Add the protein or juice to the bottom of the bottle. You only need a small amount of the juice if you want to trap but not kill the wasps — too much liquid and they will drown. Add a little vinegar to the mix if you want to keep bees away from the trap.
Put the traps around the garden anywhere you know or can see wasps like to congregate. Placing one near to where you are sitting, especially if you are eating, should help keep them away. While it’s fine to put them on the ground, hanging traps or ones placed on tables are more likely to attract the intended targets.
When you are ready to head inside, you can release the wasps from your trap back into the wild. Carefully peel away the tape holding the two pieces of the bottle together, and remove the top part of the trap. Then, leave the area while the wasps disperse unharmed.
Take the trap inside with you, or make sure to leave the lid off, as any wasps that are trapped but not released will eventually die.
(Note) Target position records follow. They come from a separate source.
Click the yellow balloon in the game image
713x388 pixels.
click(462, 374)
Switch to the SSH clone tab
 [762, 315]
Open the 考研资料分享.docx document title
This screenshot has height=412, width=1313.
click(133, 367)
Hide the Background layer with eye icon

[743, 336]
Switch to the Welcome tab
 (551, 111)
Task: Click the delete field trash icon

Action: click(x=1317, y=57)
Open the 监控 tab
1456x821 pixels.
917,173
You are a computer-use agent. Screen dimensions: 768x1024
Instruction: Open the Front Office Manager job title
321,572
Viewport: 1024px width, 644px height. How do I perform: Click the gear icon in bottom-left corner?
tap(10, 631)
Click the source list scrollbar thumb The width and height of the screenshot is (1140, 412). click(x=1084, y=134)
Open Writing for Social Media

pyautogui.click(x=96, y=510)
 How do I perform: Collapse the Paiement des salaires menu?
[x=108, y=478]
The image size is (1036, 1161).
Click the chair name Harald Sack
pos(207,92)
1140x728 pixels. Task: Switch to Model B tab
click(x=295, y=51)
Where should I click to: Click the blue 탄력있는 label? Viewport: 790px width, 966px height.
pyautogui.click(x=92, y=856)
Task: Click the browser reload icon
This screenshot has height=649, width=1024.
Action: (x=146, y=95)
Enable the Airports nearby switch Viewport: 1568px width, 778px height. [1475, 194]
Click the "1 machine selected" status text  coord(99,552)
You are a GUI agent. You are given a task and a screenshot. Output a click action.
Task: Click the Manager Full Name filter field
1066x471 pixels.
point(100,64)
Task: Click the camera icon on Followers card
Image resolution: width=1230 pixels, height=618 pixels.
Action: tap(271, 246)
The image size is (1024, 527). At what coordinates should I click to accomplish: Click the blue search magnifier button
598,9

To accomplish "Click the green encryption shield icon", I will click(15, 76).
Clean the trap with soap and water and keep it around for the next time you plan to spend a few hours outdoors!
If your trap isn't working as well as you hoped, and the wasps are getting out of the bottleneck, then the opening is probably too large. Fix this by taping a piece of paper across the opening and cutting a hole in the center to reduce the size of the opening.
No trap is fool-proof, and while this one will likely deal with many of your sting-happy party crashers, there still might be one or two that get by. If your shooing or freezing technique fails and you do get stung, wash the affected area with soap and water before applying an ice pack to reduce any pain and swelling.